Moreover, the implementation of this Protocol means that some of the more regressive elements of the draft English Protocol (such as the requirement for GPs to undertake a “physical examination” ) will hopefully not see the light of day.
Of course, there will continue to be resistance from some of the more conservative GICs. However, the existence of the temporary protocol should empower patients who wish to make the case for better services from these bodies.
It is important to note once again that this is a temporary measure, and that the new English Protocol that is eventually implemented may not necessarily reflect the Scottish Protocol to such a great extent. A meeting will be held in June for members of the Clinical Reference Group to discuss what might happen next. We can only hope that the outcome will be a positive one for trans patients.
However, this move sets an important precedent. A set of relatively progressive new rules are being put in place, meaning that it should be harder for GICs to justify inadequate service provision. This is a new benchmark which health campaigners can use as a starting point for future campaigns.
Finally, the “inconclusive feedback” from “consultation” suggests that pressure from trans health advocates is actually having an effect, particularly as many GICs will no doubt have been pushing for a continuation of the status quo. Credit is due to all those individuals and organisations that responded to the consultation on the draft English protocol a year ago, and members of the Clinical Reference Group who are pushing for positive change.
I am not sure what the issue is with Charing Cross. I first went to Charring Cross in 2002 and never went back. I have recently gone back after a decade and the service and the location of the clinic which is no longer in the main hospital but more like a private clinic is an appropriate and excellent setting for trans people of all kinds.
I think Charing Cross is much better now. All this nonsense that you have to dress as a female before getting hormones, yes it’s stressful but it sorts out those who really want a transgender lifestyle from those that don’t.
My name’s Allie, I’m just starting out on a Social Policy PHD, looking at access to GIC services in the UK.

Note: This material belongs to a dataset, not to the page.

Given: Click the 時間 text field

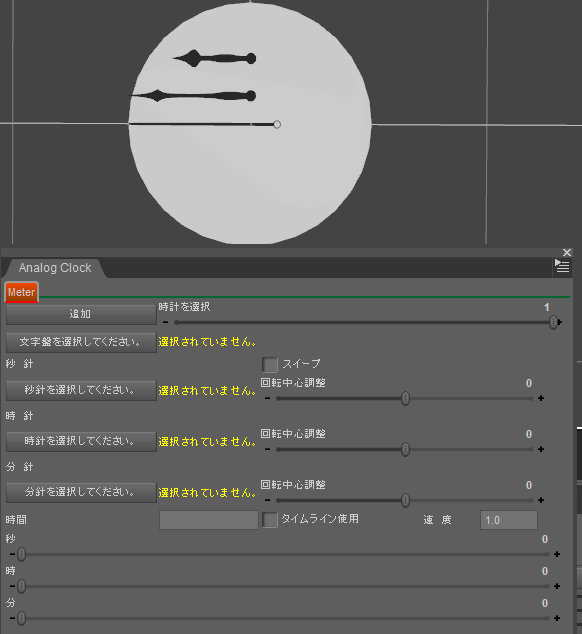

I wondered where you are quoting from when discussing the delay in implementing new English guidelines due to ‘Inconclusive feedback’ etc. If you have access to whatever document that is, I wonder if you could send it along to me? My email’s firstname.lastname@example.org. I’d be very grateful for your help on this one because I cannot find those quotes anywhere else on the net.
Love and solidarity,
The quote is from the letter sent to members of the stakeholder group consulted on the draft English protocol. I’ve sent you an email about this.